### Task to complete
Your answer must be the full listing below, repeated exactly.

============================================================

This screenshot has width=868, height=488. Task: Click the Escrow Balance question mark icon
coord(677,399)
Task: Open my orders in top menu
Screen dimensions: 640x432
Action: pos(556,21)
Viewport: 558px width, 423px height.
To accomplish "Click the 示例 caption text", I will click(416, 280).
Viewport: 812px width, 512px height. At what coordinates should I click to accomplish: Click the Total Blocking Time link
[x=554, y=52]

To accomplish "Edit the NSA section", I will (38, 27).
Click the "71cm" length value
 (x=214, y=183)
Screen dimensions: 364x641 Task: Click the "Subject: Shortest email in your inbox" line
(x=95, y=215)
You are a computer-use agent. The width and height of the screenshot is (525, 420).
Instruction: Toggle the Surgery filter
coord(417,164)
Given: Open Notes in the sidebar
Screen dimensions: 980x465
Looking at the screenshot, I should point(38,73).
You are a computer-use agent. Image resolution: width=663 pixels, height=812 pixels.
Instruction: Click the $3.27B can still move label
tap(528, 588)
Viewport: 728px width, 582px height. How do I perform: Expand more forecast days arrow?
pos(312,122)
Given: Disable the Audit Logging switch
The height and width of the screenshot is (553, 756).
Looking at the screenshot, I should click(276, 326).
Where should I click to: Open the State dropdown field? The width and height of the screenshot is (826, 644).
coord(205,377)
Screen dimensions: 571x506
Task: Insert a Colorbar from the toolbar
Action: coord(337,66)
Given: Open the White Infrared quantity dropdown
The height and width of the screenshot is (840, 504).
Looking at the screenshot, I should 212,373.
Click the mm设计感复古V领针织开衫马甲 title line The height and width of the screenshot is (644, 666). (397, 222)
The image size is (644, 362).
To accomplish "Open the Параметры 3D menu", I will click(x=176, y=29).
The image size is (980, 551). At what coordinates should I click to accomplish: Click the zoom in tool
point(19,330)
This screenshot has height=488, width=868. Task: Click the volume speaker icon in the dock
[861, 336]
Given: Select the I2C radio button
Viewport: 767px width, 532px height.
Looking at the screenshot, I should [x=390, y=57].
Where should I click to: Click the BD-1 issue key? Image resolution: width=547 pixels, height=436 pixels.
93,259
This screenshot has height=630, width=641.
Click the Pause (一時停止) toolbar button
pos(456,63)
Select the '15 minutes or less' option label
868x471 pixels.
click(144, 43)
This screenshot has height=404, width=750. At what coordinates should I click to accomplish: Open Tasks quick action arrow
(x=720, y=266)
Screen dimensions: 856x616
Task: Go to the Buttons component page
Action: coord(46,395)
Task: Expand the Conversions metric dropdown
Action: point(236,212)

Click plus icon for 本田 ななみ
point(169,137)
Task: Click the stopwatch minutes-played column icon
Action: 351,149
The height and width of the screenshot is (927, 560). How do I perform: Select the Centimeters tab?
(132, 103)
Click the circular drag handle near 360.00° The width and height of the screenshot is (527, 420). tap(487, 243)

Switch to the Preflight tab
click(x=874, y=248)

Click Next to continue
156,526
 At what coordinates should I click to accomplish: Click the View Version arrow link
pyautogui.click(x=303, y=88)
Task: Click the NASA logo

============================================================

### Expected answer
This screenshot has width=868, height=488. Task: Click the Escrow Balance question mark icon
coord(677,399)
Task: Open my orders in top menu
Screen dimensions: 640x432
Action: pos(556,21)
Viewport: 558px width, 423px height.
To accomplish "Click the 示例 caption text", I will click(416, 280).
Viewport: 812px width, 512px height. At what coordinates should I click to accomplish: Click the Total Blocking Time link
[x=554, y=52]

To accomplish "Edit the NSA section", I will (38, 27).
Click the "71cm" length value
 (x=214, y=183)
Screen dimensions: 364x641 Task: Click the "Subject: Shortest email in your inbox" line
(x=95, y=215)
You are a computer-use agent. The width and height of the screenshot is (525, 420).
Instruction: Toggle the Surgery filter
coord(417,164)
Given: Open Notes in the sidebar
Screen dimensions: 980x465
Looking at the screenshot, I should point(38,73).
You are a computer-use agent. Image resolution: width=663 pixels, height=812 pixels.
Instruction: Click the $3.27B can still move label
tap(528, 588)
Viewport: 728px width, 582px height. How do I perform: Expand more forecast days arrow?
pos(312,122)
Given: Disable the Audit Logging switch
The height and width of the screenshot is (553, 756).
Looking at the screenshot, I should click(276, 326).
Where should I click to: Open the State dropdown field? The width and height of the screenshot is (826, 644).
coord(205,377)
Screen dimensions: 571x506
Task: Insert a Colorbar from the toolbar
Action: coord(337,66)
Given: Open the White Infrared quantity dropdown
The height and width of the screenshot is (840, 504).
Looking at the screenshot, I should 212,373.
Click the mm设计感复古V领针织开衫马甲 title line The height and width of the screenshot is (644, 666). (397, 222)
The image size is (644, 362).
To accomplish "Open the Параметры 3D menu", I will click(x=176, y=29).
The image size is (980, 551). At what coordinates should I click to accomplish: Click the zoom in tool
point(19,330)
This screenshot has height=488, width=868. Task: Click the volume speaker icon in the dock
[861, 336]
Given: Select the I2C radio button
Viewport: 767px width, 532px height.
Looking at the screenshot, I should [x=390, y=57].
Where should I click to: Click the BD-1 issue key? Image resolution: width=547 pixels, height=436 pixels.
93,259
This screenshot has height=630, width=641.
Click the Pause (一時停止) toolbar button
pos(456,63)
Select the '15 minutes or less' option label
868x471 pixels.
click(144, 43)
This screenshot has height=404, width=750. At what coordinates should I click to accomplish: Open Tasks quick action arrow
(x=720, y=266)
Screen dimensions: 856x616
Task: Go to the Buttons component page
Action: coord(46,395)
Task: Expand the Conversions metric dropdown
Action: point(236,212)

Click plus icon for 本田 ななみ
point(169,137)
Task: Click the stopwatch minutes-played column icon
Action: 351,149
The height and width of the screenshot is (927, 560). How do I perform: Select the Centimeters tab?
(132, 103)
Click the circular drag handle near 360.00° The width and height of the screenshot is (527, 420). tap(487, 243)

Switch to the Preflight tab
click(x=874, y=248)

Click Next to continue
156,526
 At what coordinates should I click to accomplish: Click the View Version arrow link
pyautogui.click(x=303, y=88)
Task: Click the NASA logo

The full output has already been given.